Site internet de Notre Dame de Chrétienté, septembre 2019

   Quel livre passionnant donné par Monseigneur Fellay, ancien Supérieur de la Fraternité Sacerdotale Saint Pie X ! J’encourage nos amis de Notre-Dame de Chrétienté à lire cet ouvrage qui m’a beaucoup fait penser à la ‘Lettre aux catholiques perplexes’ de Monseigneur Lefebvre écrite en 1985 (éditions Albin Michel). Cette ‘Lettre’ voulait en son temps par son langage simple, accessible à tous, faire comprendre les positions d’un évêque qui demandait simplement à transmettre ce qui lui avait été transmis. Dans un contexte différent - 34 années après - mais avec la même volonté d’être compris de tous, Monseigneur Fellay nous explique l’histoire de la Fraternité Sacerdotale Saint Pie X, de sa création à aujourd’hui, sans rien cacher des combats difficiles, en expliquant le sens des choix posés.

   L’entretien avec Robert Landers sans langue de buis aborde les sujets principaux avec la volonté de prendre de la hauteur : la situation de l’Eglise, la vocation de la Fraternité Saint Pie X, les sacres de 1988, la levée des sanctions, les relations avec Rome, la formation des prêtres, la vie spirituelle, l’évangélisation etc.

   Un extrait traitant du thème de notre pèlerinage 2019 (La Paix du Christ par le règne du Christ) nous replongera dans nos méditations de Pentecôte : « Toute société, comme toute créature, doit être soumise à dieu et à sa loi. Qu’il s’agisse de la famille, de la société civile, de l’Etat, toute société dépend de son Créateur. En outre, comme Notre Seigneur s’est incarné, il est par sa nature humaine le roi des nations. Toute société lui est soumise. Cela vaut aussi pour la société temporelle. Dès lors, quand nous parlons de l’autonomie du temporel, nous devons faire attention. L’expression est quelque peu ambiguë. Sans aucun doute, il y a une distinction à faire entre l’Eglise et l’Etat qui sont deux sociétés parfaites. L’encyclique Quas Primas de Pie XI le montre bien. Cependant, aujourd’hui, le temporel et le spirituel ne sont plus seulement distingués, mais séparés. Influencés par le libéralisme, beaucoup pensent que la société temporelle est indépendante de l’Eglise. C’est une grave erreur dont vous voyons les conséquences aujourd’hui. Cette « autonomie du temporel » comprise comme une véritable indépendance par rapport au pouvoir spirituel entrave l’action de l’Eglise. Elle l’empêche d’intervenir pour promouvoir la paix des nations, soulager les pauvres, défendre les vies humaines abandonnées à l’arbitraire des lois iniques. Bien des évêques et des cardinaux en sont conscients. Ce principe de séparation les empêche de s’impliquer efficacement dans la vie sociale et politique. Notre Seigneur est le roi du ciel et de la terre. L’Ecriture le dit. Les saints le proclament par leurs écrits et leurs œuvres. C’est pourquoi je crois qu’il faut revenir à la distinction traditionnelle entre temporel et spirituel, en donnant une interprétation juste du fameux ‘rendez à Dieu ce qui est à Dieu, rendez à César ce qui est à César’ ».

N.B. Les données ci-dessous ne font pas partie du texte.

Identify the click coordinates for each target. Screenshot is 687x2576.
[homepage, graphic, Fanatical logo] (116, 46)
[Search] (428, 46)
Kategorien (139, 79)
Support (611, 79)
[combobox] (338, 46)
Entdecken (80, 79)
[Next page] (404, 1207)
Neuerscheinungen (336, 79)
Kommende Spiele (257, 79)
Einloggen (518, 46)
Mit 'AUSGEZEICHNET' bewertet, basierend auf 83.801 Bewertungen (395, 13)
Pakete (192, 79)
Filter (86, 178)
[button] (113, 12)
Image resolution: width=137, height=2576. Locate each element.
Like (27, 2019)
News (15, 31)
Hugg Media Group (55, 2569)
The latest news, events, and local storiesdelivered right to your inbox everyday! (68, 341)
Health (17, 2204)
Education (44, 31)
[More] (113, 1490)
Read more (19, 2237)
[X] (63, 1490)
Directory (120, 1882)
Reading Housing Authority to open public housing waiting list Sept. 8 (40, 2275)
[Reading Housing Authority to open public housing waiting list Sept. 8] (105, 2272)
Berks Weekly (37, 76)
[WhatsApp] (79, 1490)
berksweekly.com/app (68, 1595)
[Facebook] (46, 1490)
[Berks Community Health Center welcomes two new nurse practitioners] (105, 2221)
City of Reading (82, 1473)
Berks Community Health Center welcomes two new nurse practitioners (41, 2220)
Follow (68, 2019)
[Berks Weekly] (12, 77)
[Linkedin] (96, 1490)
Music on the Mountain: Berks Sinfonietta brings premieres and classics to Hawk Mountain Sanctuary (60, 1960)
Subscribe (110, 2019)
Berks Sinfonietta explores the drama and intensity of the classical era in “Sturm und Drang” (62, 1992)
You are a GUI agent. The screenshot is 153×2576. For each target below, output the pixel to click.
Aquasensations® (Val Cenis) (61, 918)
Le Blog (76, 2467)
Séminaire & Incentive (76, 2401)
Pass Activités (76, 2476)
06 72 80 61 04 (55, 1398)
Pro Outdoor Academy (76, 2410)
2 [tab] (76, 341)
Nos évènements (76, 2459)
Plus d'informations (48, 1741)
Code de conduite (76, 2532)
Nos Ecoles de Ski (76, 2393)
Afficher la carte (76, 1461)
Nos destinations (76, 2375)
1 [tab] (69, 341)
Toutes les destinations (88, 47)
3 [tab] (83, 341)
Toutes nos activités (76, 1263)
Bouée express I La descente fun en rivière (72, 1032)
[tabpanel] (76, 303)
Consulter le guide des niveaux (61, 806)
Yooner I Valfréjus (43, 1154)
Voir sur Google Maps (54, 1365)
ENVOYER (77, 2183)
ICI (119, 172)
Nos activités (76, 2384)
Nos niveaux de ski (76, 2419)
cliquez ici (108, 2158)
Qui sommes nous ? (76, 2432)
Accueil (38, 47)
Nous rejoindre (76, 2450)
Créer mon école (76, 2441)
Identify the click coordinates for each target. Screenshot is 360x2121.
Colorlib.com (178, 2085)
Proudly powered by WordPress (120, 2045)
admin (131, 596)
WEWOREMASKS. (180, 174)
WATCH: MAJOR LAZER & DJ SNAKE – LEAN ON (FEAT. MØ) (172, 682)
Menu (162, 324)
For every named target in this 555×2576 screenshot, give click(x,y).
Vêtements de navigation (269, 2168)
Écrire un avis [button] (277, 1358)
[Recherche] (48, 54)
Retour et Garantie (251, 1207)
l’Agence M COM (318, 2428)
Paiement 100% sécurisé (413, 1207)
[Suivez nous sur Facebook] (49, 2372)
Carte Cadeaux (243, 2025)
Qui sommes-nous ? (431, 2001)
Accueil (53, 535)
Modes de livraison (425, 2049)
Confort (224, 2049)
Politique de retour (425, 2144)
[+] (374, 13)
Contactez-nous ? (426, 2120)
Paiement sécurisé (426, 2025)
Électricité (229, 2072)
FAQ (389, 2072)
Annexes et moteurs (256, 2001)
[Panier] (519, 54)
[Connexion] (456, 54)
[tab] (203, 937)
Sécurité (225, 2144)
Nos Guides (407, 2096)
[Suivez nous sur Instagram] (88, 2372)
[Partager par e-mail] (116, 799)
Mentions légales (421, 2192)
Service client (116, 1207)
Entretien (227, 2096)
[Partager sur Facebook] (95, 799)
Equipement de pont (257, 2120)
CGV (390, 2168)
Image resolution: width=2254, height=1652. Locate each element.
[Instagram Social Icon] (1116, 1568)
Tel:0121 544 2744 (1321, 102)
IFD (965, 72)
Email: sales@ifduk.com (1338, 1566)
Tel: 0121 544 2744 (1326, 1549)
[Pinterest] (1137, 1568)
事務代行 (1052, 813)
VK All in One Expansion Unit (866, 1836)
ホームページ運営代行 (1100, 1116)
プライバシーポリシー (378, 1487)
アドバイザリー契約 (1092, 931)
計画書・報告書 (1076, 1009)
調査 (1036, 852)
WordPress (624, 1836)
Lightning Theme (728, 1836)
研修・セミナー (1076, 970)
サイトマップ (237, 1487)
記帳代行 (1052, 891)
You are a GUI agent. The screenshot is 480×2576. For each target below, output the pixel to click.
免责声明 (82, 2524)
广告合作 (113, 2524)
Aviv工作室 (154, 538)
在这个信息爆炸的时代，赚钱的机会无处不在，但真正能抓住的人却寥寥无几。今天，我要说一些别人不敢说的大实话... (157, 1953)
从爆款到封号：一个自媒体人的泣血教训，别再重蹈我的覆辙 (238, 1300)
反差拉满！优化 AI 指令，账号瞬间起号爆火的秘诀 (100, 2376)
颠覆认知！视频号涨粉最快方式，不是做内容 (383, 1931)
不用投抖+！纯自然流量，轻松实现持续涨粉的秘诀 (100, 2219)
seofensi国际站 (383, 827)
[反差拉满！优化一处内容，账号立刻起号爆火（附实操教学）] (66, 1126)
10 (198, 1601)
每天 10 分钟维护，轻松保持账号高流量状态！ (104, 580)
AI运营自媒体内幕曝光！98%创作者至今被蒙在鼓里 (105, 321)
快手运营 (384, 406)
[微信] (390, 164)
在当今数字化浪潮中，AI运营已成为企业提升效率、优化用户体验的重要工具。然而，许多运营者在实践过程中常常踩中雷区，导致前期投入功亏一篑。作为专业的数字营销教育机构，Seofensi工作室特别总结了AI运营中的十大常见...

   Nous remercions Monseigneur Fellay d’avoir écrit que « tous ceux qui œuvrent dans l’Eglise avec humilité en faveur de sa Tradition travaillent dans le bon sens », nous faisons nôtres ces propos.

   Lisant ce livre cet été, je pensais à Jean Guitton, célèbre philosophe et ami de Paul VI, qui rapportait ses relations avec Monseigneur Lefebvre dans un entretien publié en août 1988. Il précisait qu’en dépit des divergences, sur son lit de mort (il avait près de quatre-vingt-dix ans), il souhaitait avoir un prêtre comme Monseigneur Lefebvre auprès de lui.

   Les catholiques ont besoin d’évêques courageux pour nous aider à « fortifier notre foi » (Rm 4-20) ; le livre de foi, de conviction et d’amour pour l’Eglise de Monseigneur Fellay nous aidera et nous soutiendra dans cet effort.